_What is being asked_
Could you write out again only the records from the line holding "Where should I click to: Click" through the end of the records, inclusive, requests included but pictures left out? Multiply each coordinate in the answers by 1.35 and round it to a whole number, halves up, while the numbers in the requests stay unchanged.

##### Material

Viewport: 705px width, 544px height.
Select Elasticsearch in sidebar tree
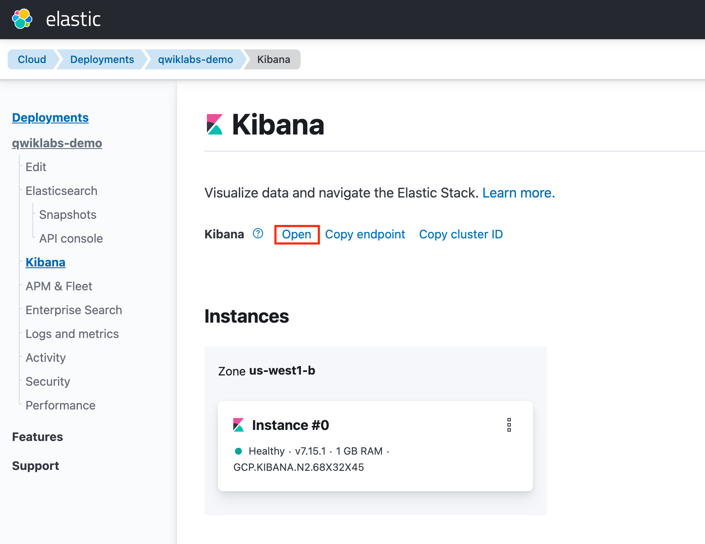pos(61,191)
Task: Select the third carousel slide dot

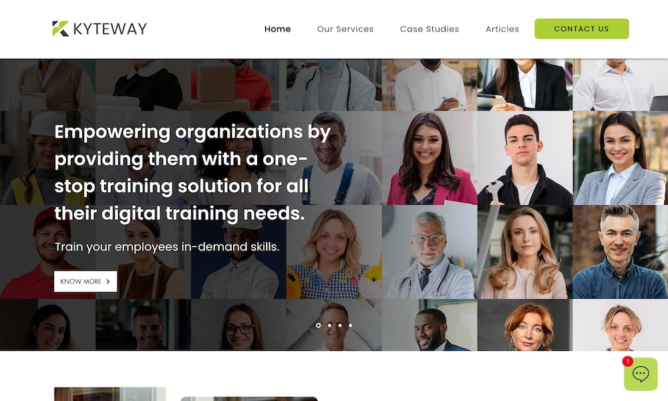Action: click(x=340, y=325)
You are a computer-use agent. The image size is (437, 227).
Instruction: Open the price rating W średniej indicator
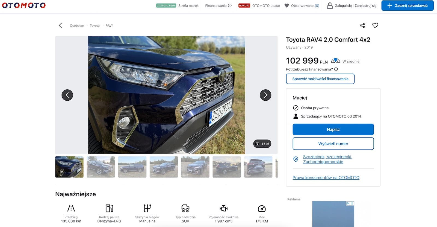[x=351, y=61]
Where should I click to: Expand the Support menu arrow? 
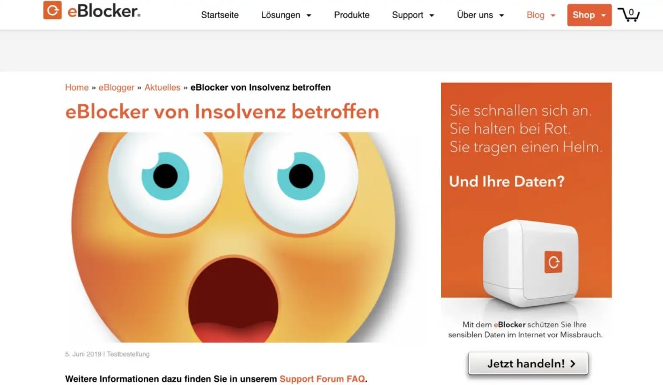pos(432,16)
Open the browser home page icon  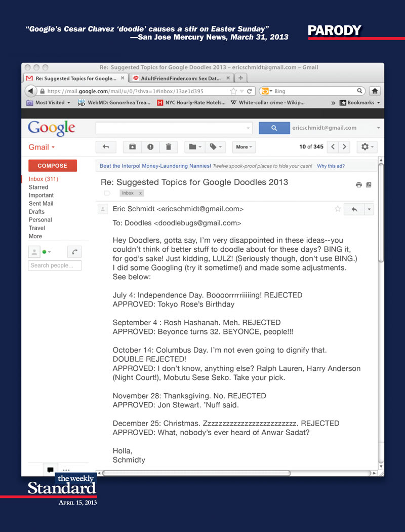pyautogui.click(x=375, y=91)
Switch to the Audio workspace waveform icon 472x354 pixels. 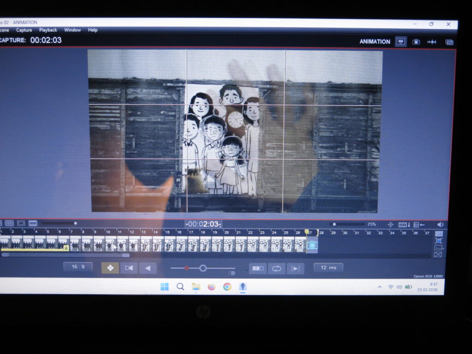pyautogui.click(x=431, y=42)
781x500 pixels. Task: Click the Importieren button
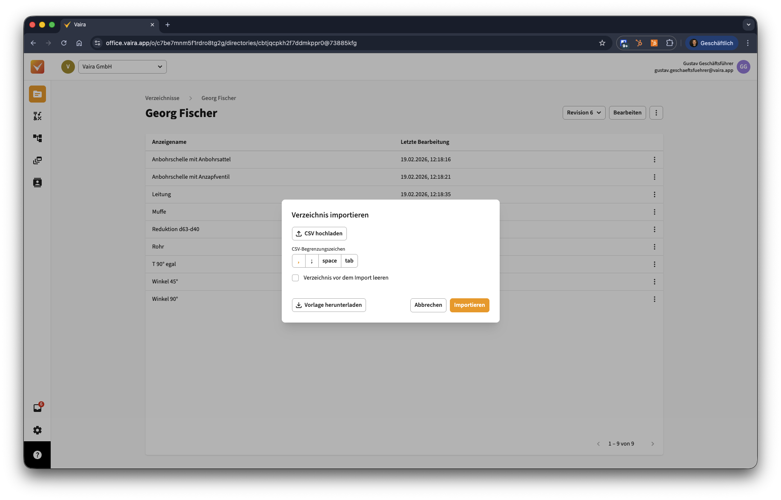469,305
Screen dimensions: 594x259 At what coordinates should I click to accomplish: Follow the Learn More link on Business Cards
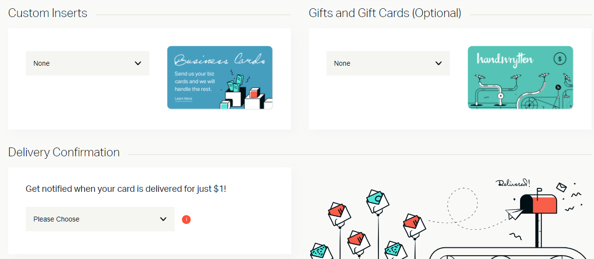click(183, 99)
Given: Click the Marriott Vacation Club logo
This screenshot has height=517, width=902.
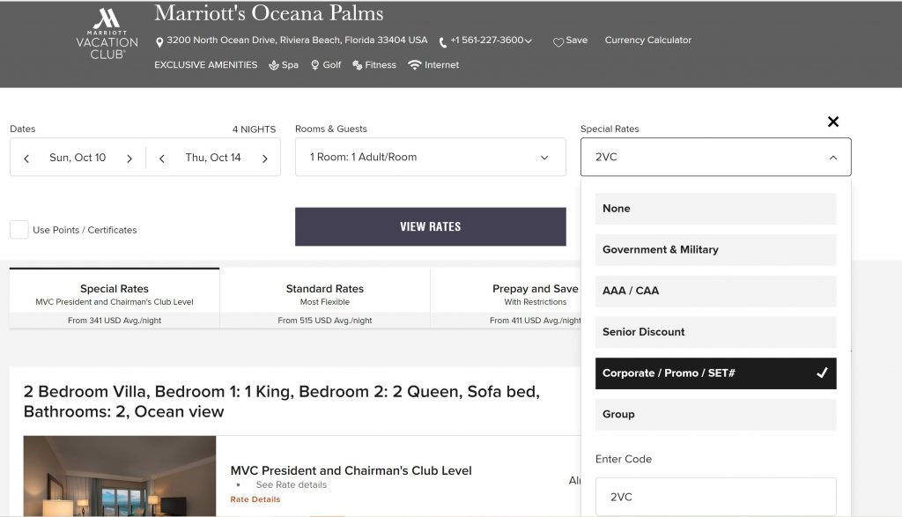Looking at the screenshot, I should click(x=107, y=33).
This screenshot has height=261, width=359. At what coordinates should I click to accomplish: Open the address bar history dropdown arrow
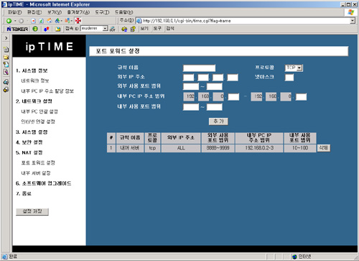(x=352, y=21)
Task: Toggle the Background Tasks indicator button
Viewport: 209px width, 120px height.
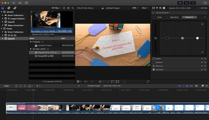Action: tap(27, 3)
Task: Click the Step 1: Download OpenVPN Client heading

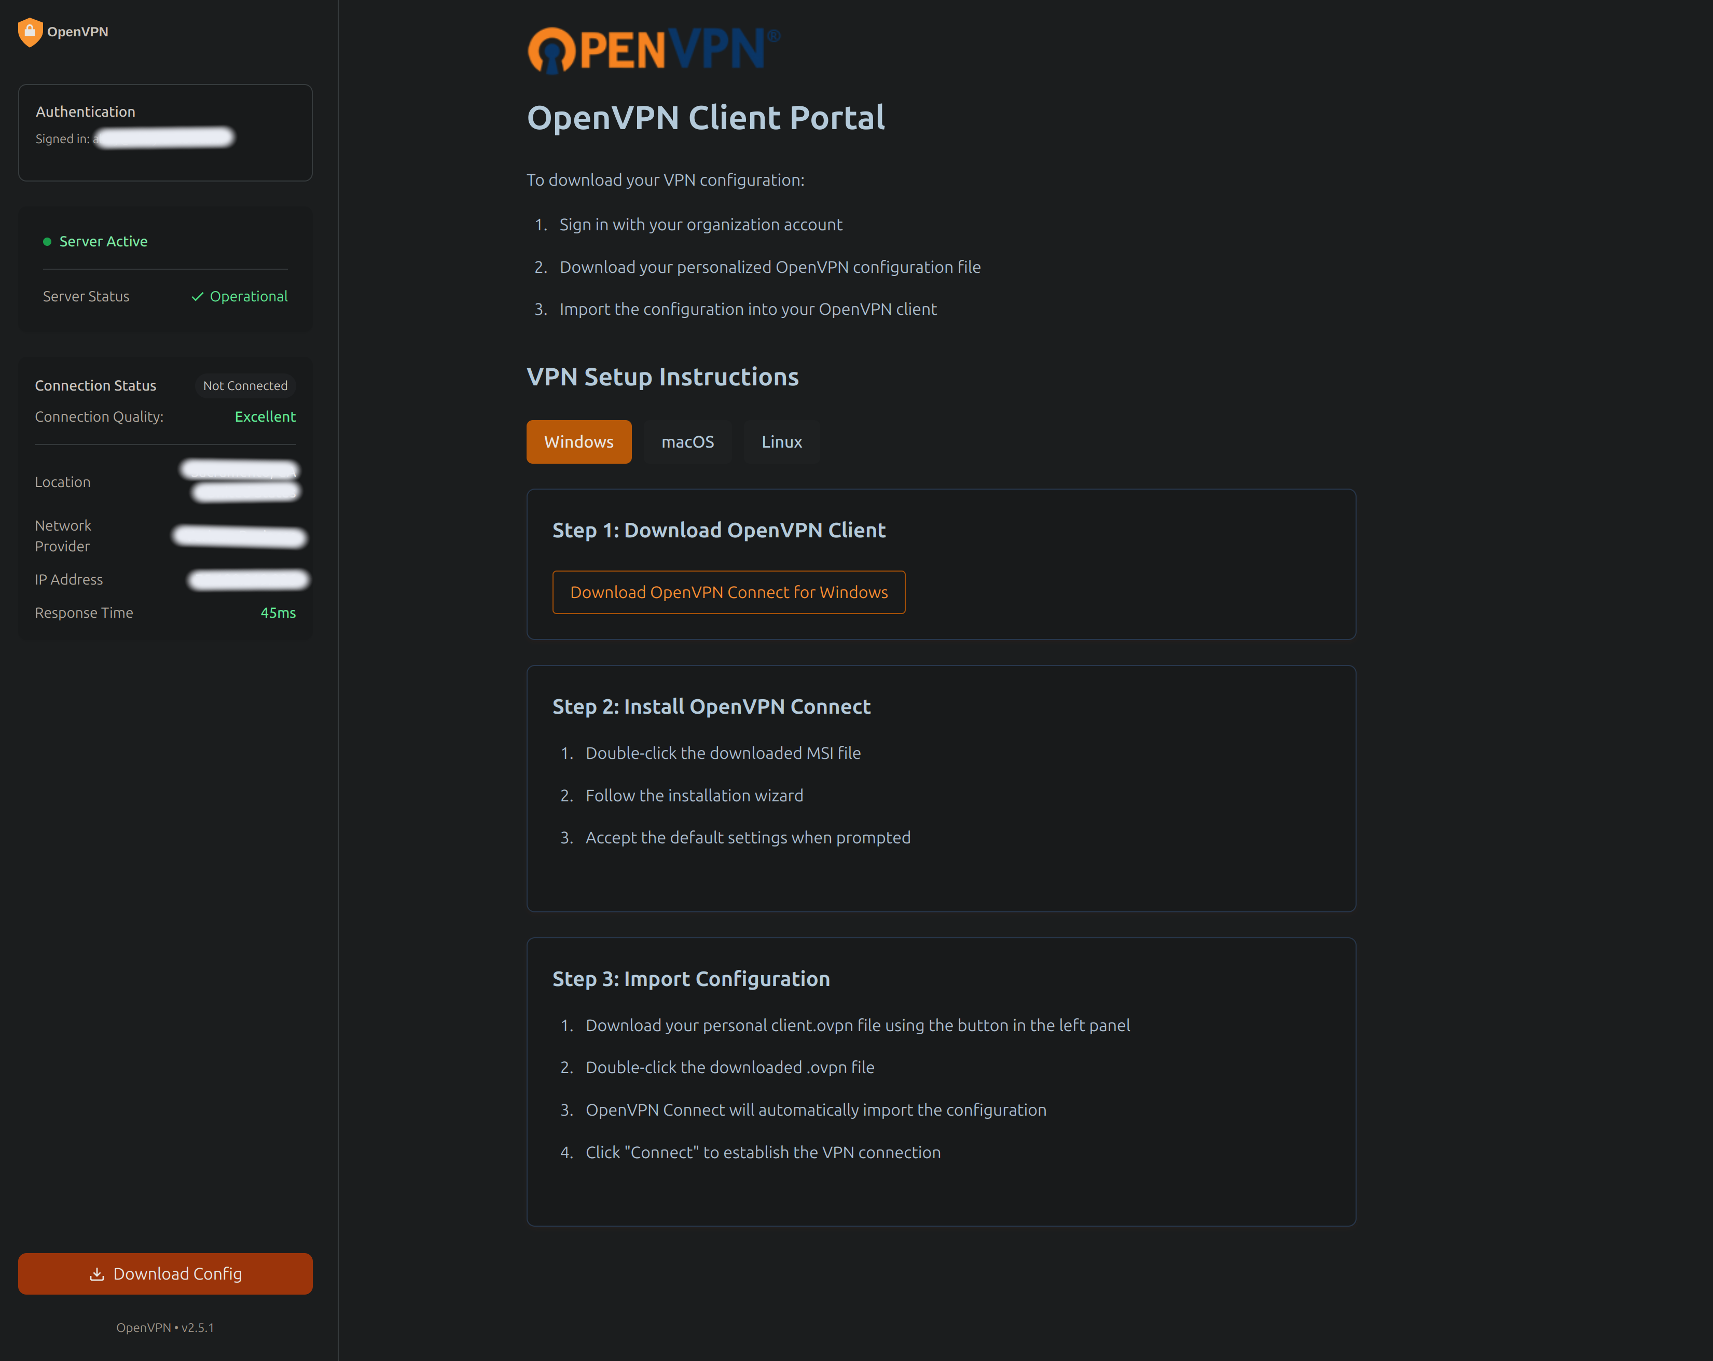Action: [718, 530]
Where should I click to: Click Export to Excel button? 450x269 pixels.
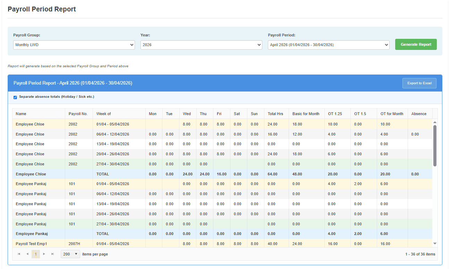(x=419, y=83)
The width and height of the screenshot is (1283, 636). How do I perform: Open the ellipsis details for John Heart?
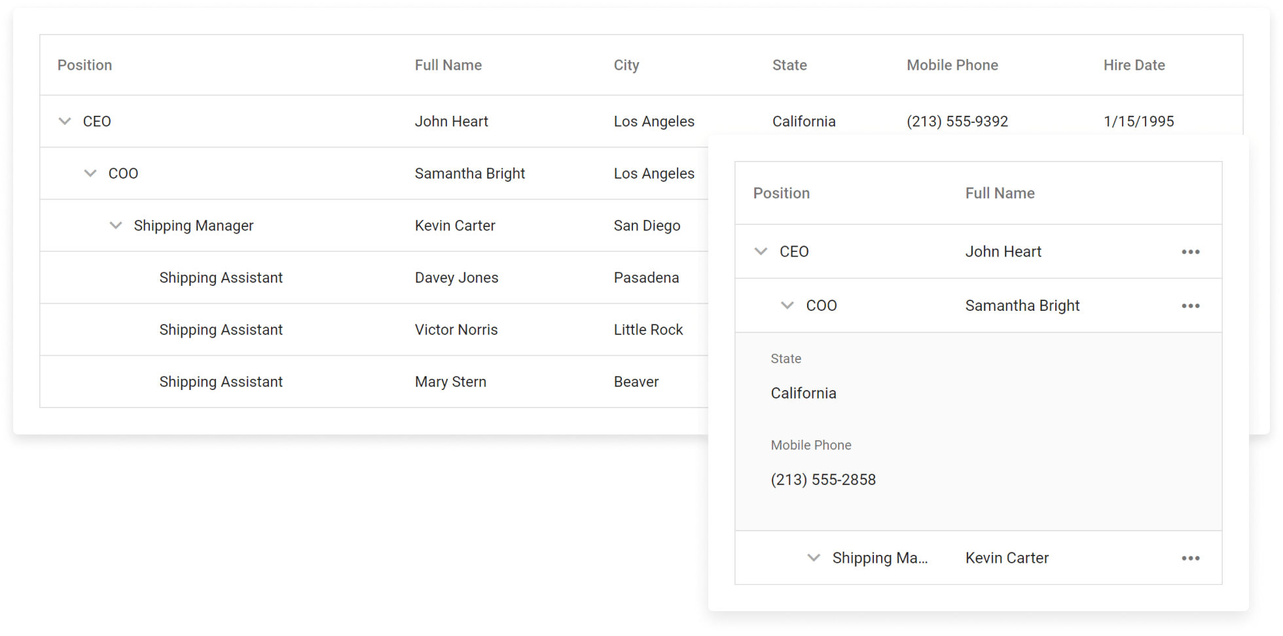(x=1191, y=252)
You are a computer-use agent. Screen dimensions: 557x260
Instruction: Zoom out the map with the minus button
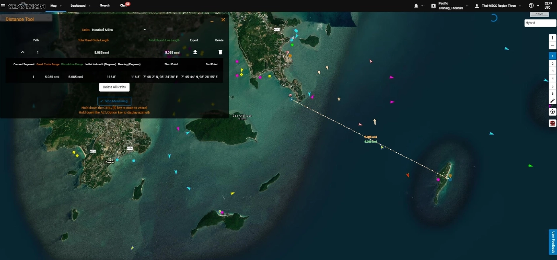click(x=552, y=46)
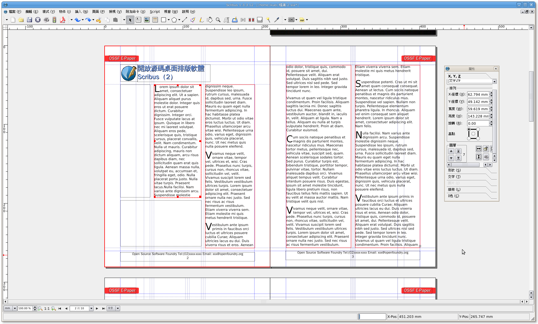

##########

_Final answer_
Where should I click to: Click Export to Excel button? 450x269 pixels.
(x=566, y=112)
The width and height of the screenshot is (1283, 636). How do I perform: Open the ellipsis details for John Heart?
(x=1608, y=340)
You are a computer-use agent. Screen dimensions: 557x260
Instruction: Zoom out the map with the minus button
click(x=745, y=62)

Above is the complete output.